**EXTRACTED TEXT**
((

Instead of the inspection method, shown in most chemistry texts, a more general method of balancing chemical reaction equations is the algebraic method, proposed by the Russian academician, V. A. Kistiakovskij, in 1919. Let’s illustrate the method using the following chemical reaction, which is a complete oxidation (or burning) of pentane fuel in pure oxygen to give carbon dioxide and water as the only products:

C5H12 + O2 = CO2 + H2O

The idea is to write down the answer, only using algebraic letters instead of numbers, and then solve the system of equations resulting to obtain the numerical values of the coefficients:

aC5H12 + bO2 = cCO2 + dH2O

It turns out that most of the time, there is one more variable (the algebraic coefficients we set) than equations (different atom balances), and in these cases, we can set a = 1 and solve the equations using this starting value. This works because as all good chemists know, the compounds in a chemical equation react and form in ratio amounts, always (the mole concept).

The next step in the process is to set up the system of equations to solve, which are just balances of atoms of each element on the left and right sides of the original equation (required according to the law of conservation of mass).

In each case, the number of atoms of a particular element is equal to the coefficient in front of the compound containing that element multiplied by the subscript on the element in that compound, added to any other instances of the element in other compounds on either side of the equal sign in the original equation.

For the example, we have balances on carbon (C), hydrogen (H) and oxygen (O):

C: 5a = c
H: 12a = 2d
O: 2b = 2c + d

Substituting a = 1, we have:

5 = c (so c = 5)
12 = 2d (so d = 6)
2b = 2•5 + 6 = 16 (so b = 8)

Substituting the values obtained from the coefficients back into the original equation gives:

C5H12 + 8O2 = 5CO2 + 6H2O

The last step is to do a quick check to make sure our algebra was done correctly:

C: 5 = 5 (check)
H: 12 = 6•2 (check)
O: 8•2 = 5•2 + 6 (check)

This method can be employed for the vast majority of chemical reactions studied in high school and even beginning college chemistry, in both the inorganic and organic worlds. More importantly, it can be automated, and so it is used as the algorithm that does the calculating for on-line and off-line, computer-based chemical equation balancers. But it is simple enough that for most chemical reactions studied in high school, it can be used by students with some knowledge of algebra, given a pencil and paper, and for more difficult reactions, can be completed faster than the inspection method.

It should be noted that fractional coefficients are often obtained using the substitution a = 1 shown above. Since the convention is that coefficients of chemical equations are whole numbers, to get the final answer it is often required to multiply the set of coefficients through by the lowest common multiple (LCM or LCD) of all the denominators of the fractional values.

))

**RAW RECORDS**
((

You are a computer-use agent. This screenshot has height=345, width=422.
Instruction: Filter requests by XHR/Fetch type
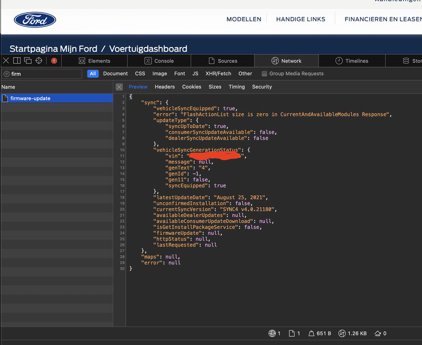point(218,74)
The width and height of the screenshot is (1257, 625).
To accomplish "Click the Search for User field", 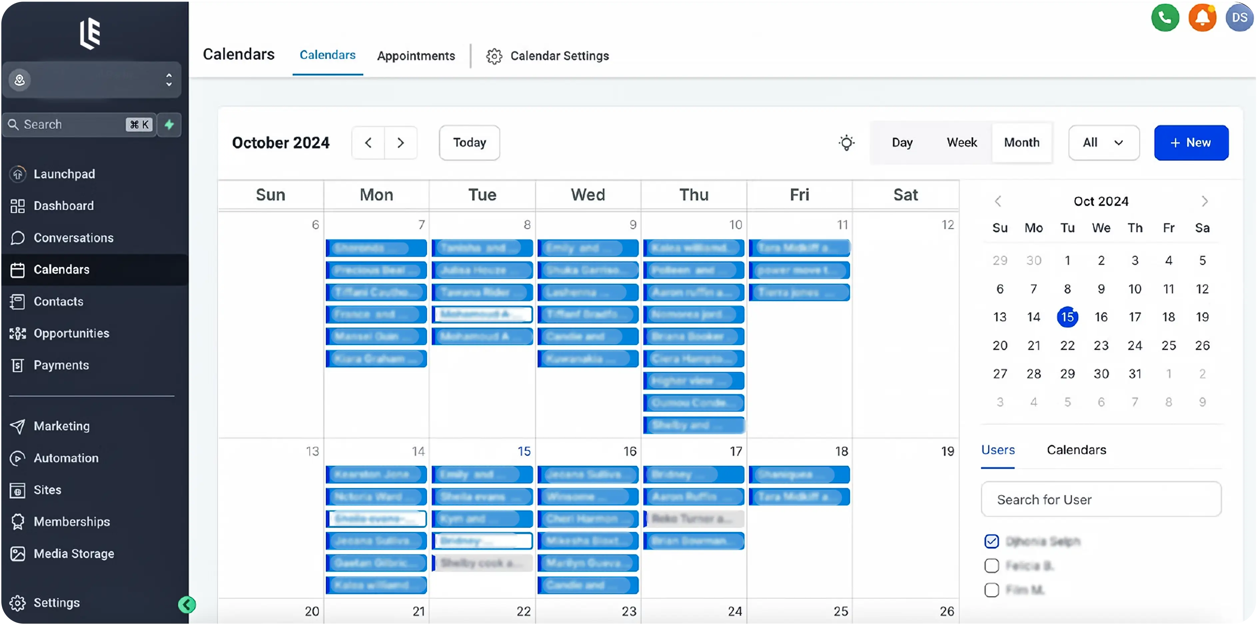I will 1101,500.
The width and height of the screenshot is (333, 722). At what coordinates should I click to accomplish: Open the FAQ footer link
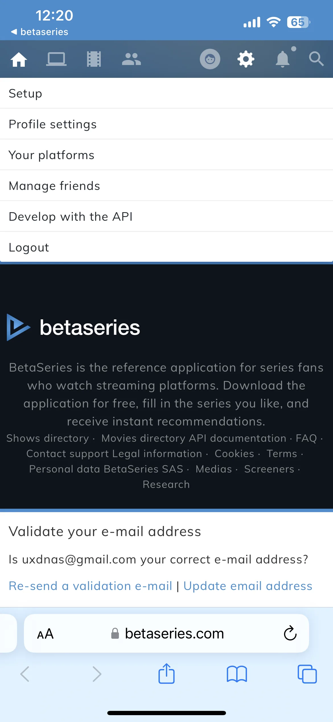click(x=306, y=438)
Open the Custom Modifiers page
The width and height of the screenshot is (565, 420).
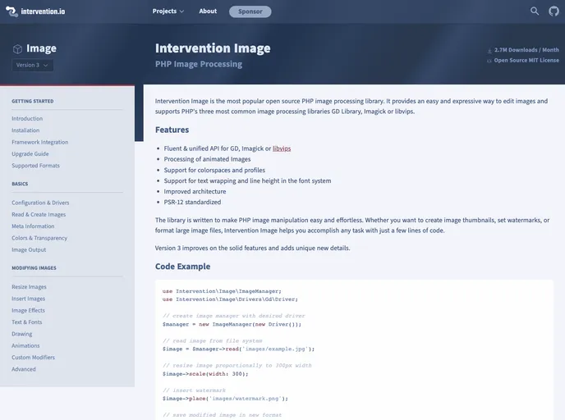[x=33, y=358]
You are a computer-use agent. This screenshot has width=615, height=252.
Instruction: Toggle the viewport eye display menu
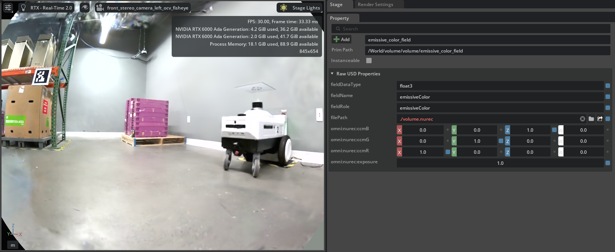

))

**REQUIRED TASK A**
Summarize the text on the algebraic balancing method in two sentences.
**REQUIRED TASK B**
Decide whether each statement agrees with the text on the algebraic balancing method, answering yes or no and quoting the words of the text that settle it.
(i) The algebraic method was proposed in 1919.
(ii) The algebraic method cannot be automated.
(iii) In the pentane example, the coefficient in front of water comes out as 8.
**REQUIRED TASK C**
Answer these questions from the text on the algebraic balancing method.
(i) What are the only products of the complete oxidation of pentane in pure oxygen?
(ii) Which law requires the balances of atoms on the left and right sides?
(iii) What value is found for the coefficient b?

**RESPONSE A**
The algebraic method, proposed by V. A. Kistiakovskij in 1919, balances a chemical equation by writing letters for the coefficients, setting up a balance of atoms for each element, usually setting a = 1, and solving. For the burning of pentane it gives C5H12 + 8O2 = 5CO2 + 6H2O, and the method works for most high school and beginning college reactions, can be automated for equation balancers, and may require multiplying fractional coefficients by the lowest common multiple of their denominators.

**RESPONSE B**
(i) Yes: "proposed by the Russian academician, V. A. Kistiakovskij, in 1919"
(ii) No: "More importantly, it can be automated"
(iii) No: "12 = 2d (so d = 6)"

**RESPONSE C**
(i) Carbon dioxide and water.
(ii) The law of conservation of mass.
(iii) 8.